Fri Apr 12 17:14:41 CEST 2013

I'd suggest to use the loop below for sparc64.  It limits `which' to be <
2^32 by creating the mask based on 32-bit comparison.  It would be
possible to replace "subcc o1,1,o1; subc ..." by "addcc o1,-1,o1; addxc
..." for newer chips, but I think that's no use.

I sincerely apologise for the odd number of insns in the loop.  :-)

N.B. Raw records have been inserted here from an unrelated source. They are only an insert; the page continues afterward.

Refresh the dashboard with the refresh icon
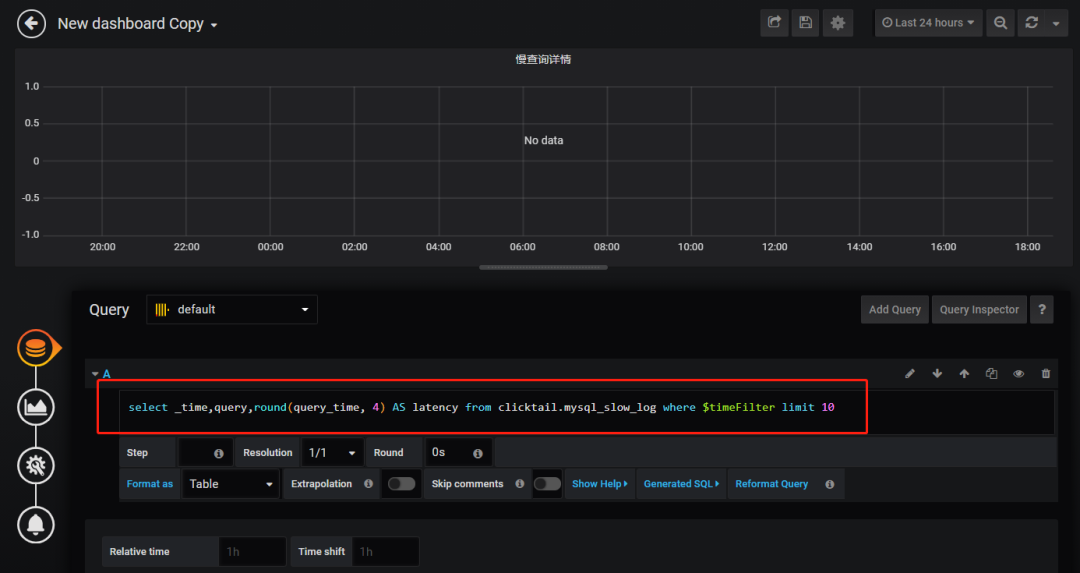Viewport: 1080px width, 573px height. coord(1032,23)
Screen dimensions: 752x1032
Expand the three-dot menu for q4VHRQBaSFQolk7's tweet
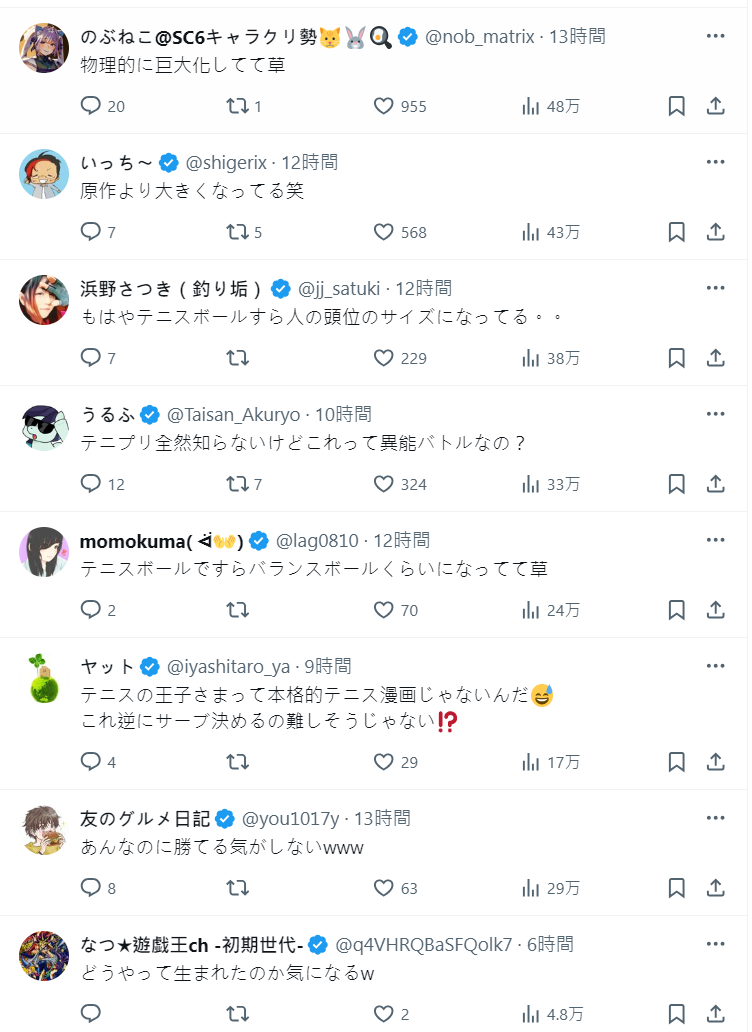pos(715,944)
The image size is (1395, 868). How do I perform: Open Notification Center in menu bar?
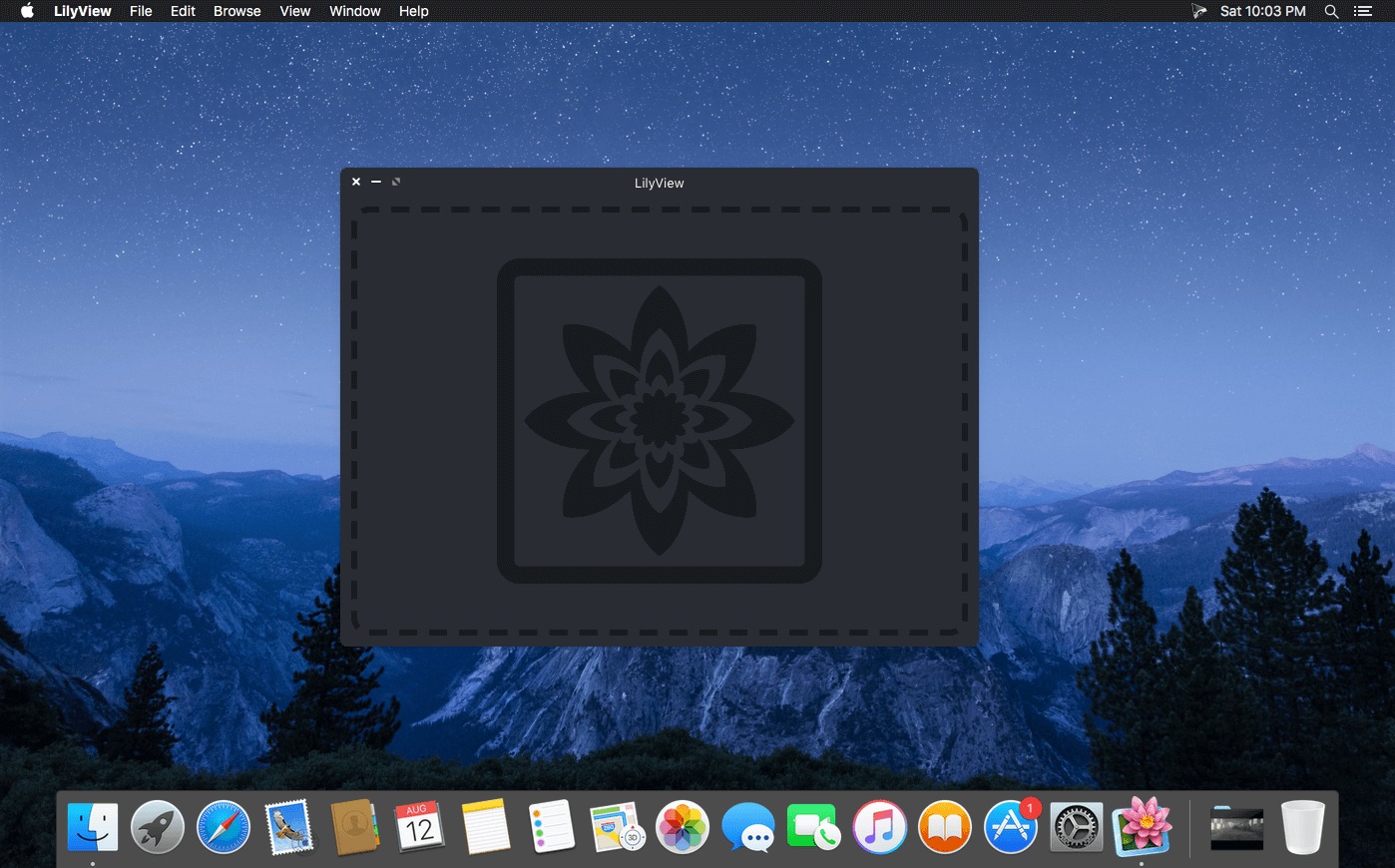pos(1363,11)
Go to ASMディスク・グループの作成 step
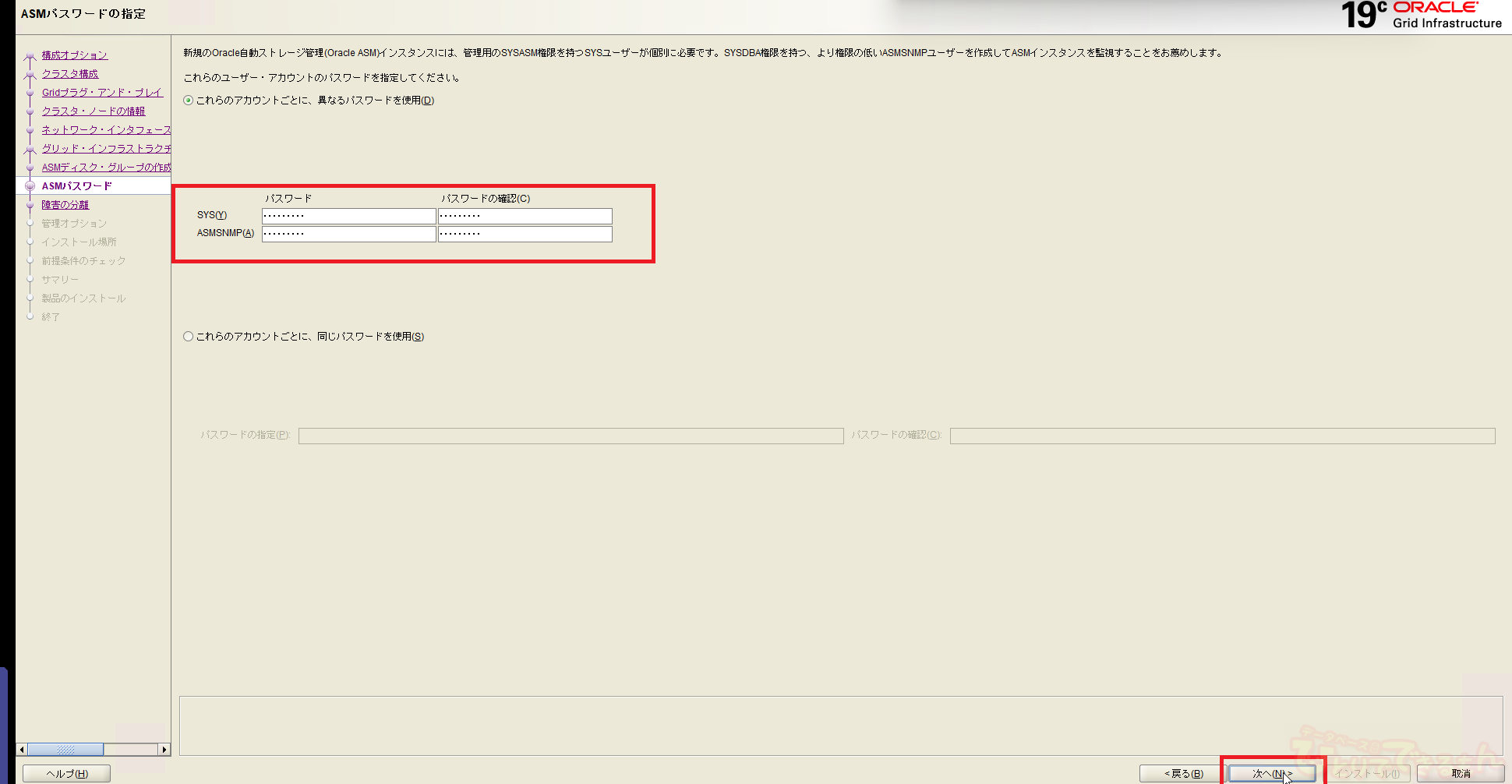This screenshot has height=784, width=1512. (106, 168)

(Note that we support >= 2^32 operand sizes in mpn for 64bit chips, but
that doesn't mean that the number of vectors in tabselect need to be
that large.)

	sllx	n, 3, stride
	mov	tp, tporig
	sub	n, 4, j
	brlz	j, L(outer_end)
	 nop

L(outer_loop):
	clr	data0
	clr	data1
	clr	data2
	clr	data3
	mov	tporig, tp
	mov	nents, i
	mov	which, %o1

L(top):	subcc	%o1, 1, %o1		C set carry iff o1 = 0
	ldx	[tp + 0], t0
	subc	%g0, %g0, mask
	ldx	[tp + 8], t1
	sub	i, 1, i
	ldx	[tp + 16], t2
	ldx	[tp + 24], t3
	add	tp, stride, tp
	and	t0, mask, t0
	and	t1, mask, t1
	or	t0, data0, data0
	and	t2, mask, t2
	or	t1, data1, data1
	and	t3, mask, t3
	or	t2, data2, data2
	brnz	i, L(top)
	 or	t3, data3, data3

	stx	data0, [rp + 0]
	subcc	j, 4, j
	stx	data1, [rp + 8]
	stx	data2, [rp + 16]
	stx	data3, [rp + 24]
	add	tporig, (4 * 8), tporig

	brgez	j, L(outer_loop)
	 add	rp, (4 * 8), rp
L(outer_end):

-- 
Torbjörn